Les Alpes Juliennes sont un véritable ravissement pour les amoureux de nature brute.

Nous sommes immédiatement séduits par la décontraction, la sympathie et le sens de l’accueil des slovènes, ainsi que par la cuisine variée et généreuse qui a pris le meilleur de l’Autriche, de l’Italie, et des Balkans, et nous est servie sur des terrasses conviviales et ENSOLEILLÉES.
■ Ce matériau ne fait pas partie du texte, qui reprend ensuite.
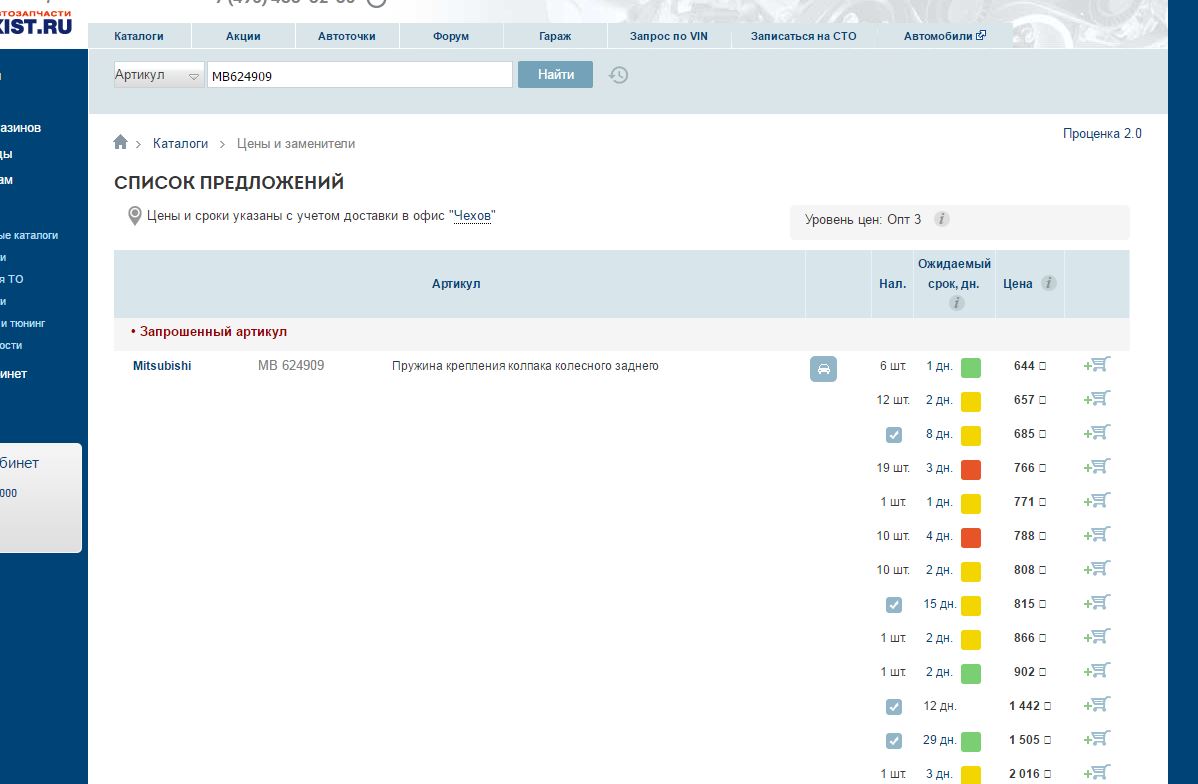Click the search history clock icon
1198x784 pixels.
pyautogui.click(x=618, y=75)
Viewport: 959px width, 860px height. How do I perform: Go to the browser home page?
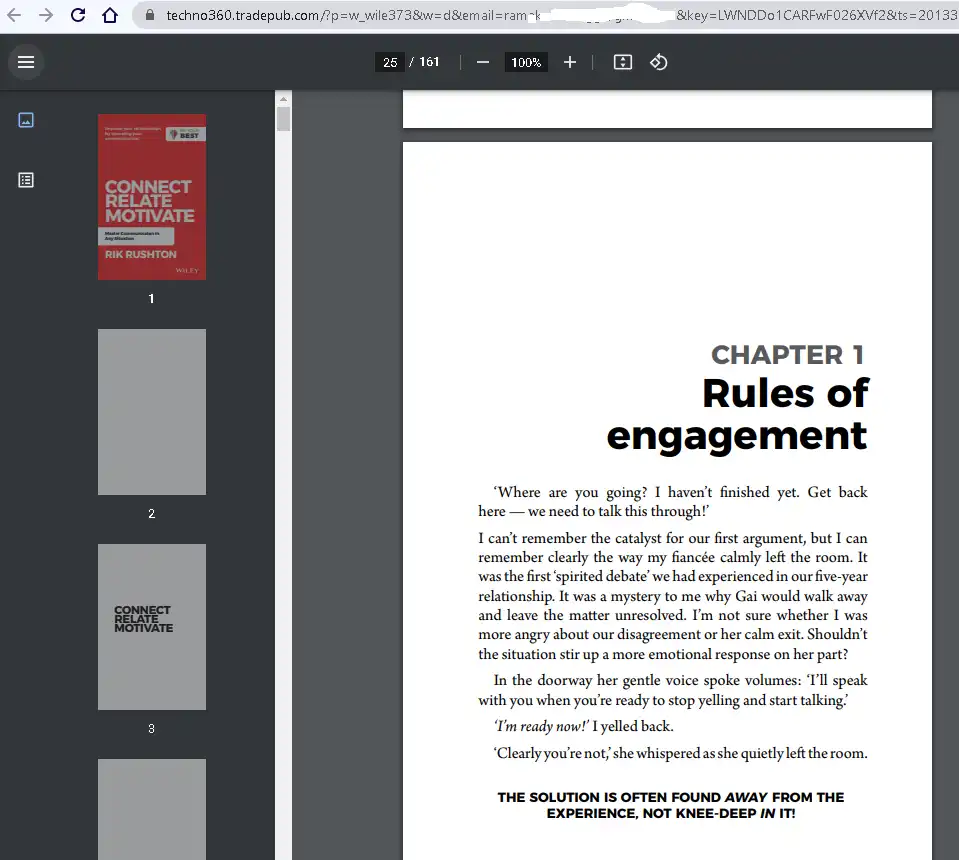pyautogui.click(x=110, y=15)
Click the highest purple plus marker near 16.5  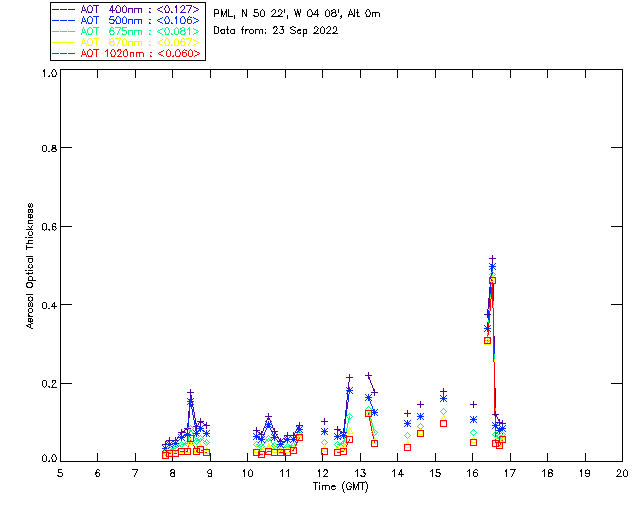pyautogui.click(x=493, y=259)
Première nation à avoir déclaré son indépendance lors de l’éclatement de l’ex-Yougoslavie, la Slovénie est démocratique depuis 1991. Elle nous apparait d’emblée comme un pays ”où il fait bon vivre”, avec un niveau d’équipement, d’accueil, et de développement en tout point conforme à ceux que nous connaissons en Europe occidentale.

Notre arrivée à Ljubljana confirme ces premières impressions. La Slovénie n’a rien d’un « pays de l’Est » ! Le tremblement de terre destructeur de 1895 a laissé place à un centre moderne reconstruit au 20ème siècle. D’abord sous l’influence de l’Art Nouveau, puis sous la direction de l’architecte, et enfant du pays, Joseph Plečnik qui en a entièrement repensé l’urbanisme et y a construit de nombreux édifices. De son projet visionnaire poursuivi depuis lors, résulte aujourd’hui un centre ville entièrement piéton, vert, apaisé, et très agréable à arpenter.

Confortablement installés dans un appartement cossu en plein centre de la petite capitale, nous accordons une permission de trois jours à nos jambes en reconnaissance du travail accompli (déjà 2.200km), et faisons le plein de terrasses, de flâneries et de shopping (si, si).